The task — Leave the pictures out and repeat the rest of the data below exactly.

Dataset entries:
Segment Open

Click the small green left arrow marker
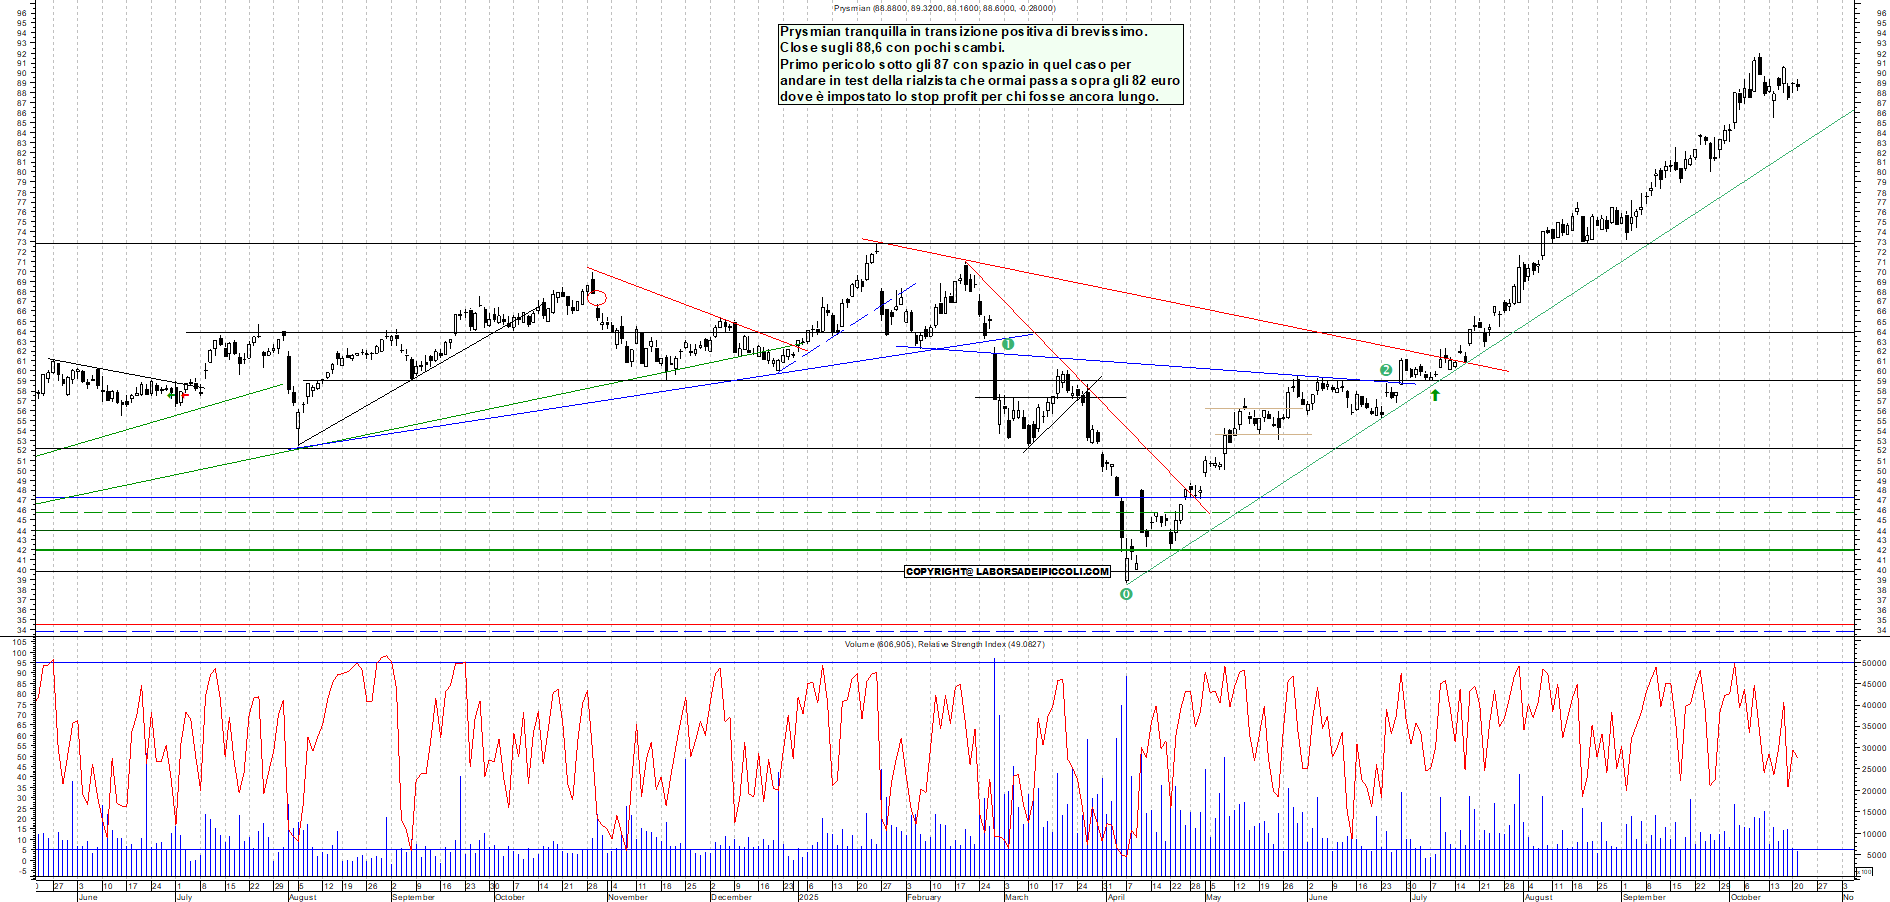 pos(172,395)
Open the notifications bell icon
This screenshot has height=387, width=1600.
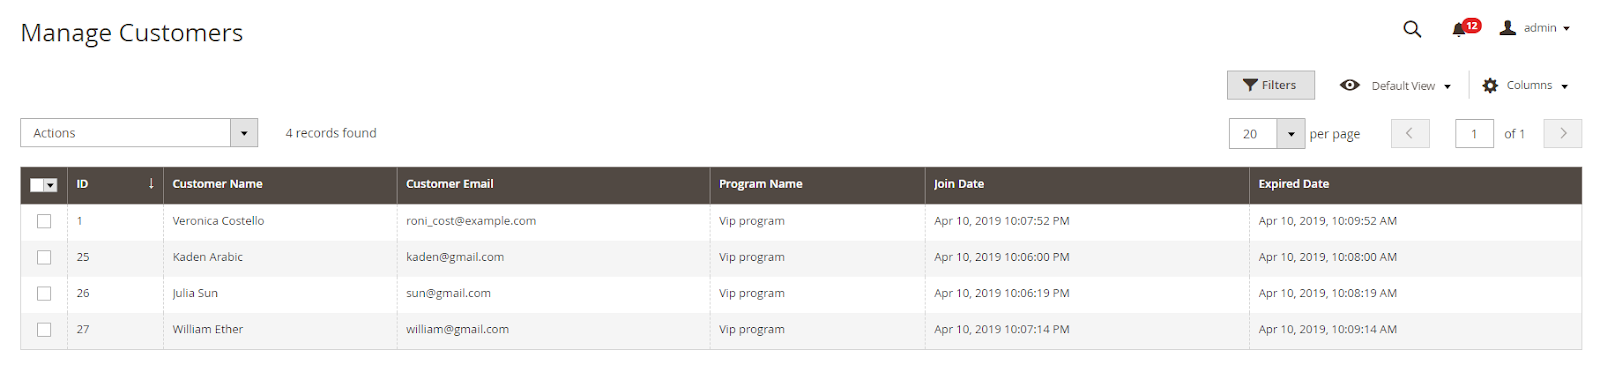click(x=1459, y=29)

Segment Closed

Answer to this problem —
Click the small green left arrow marker
 pos(172,395)
Open the notifications bell icon
This screenshot has height=387, width=1600.
click(x=1459, y=29)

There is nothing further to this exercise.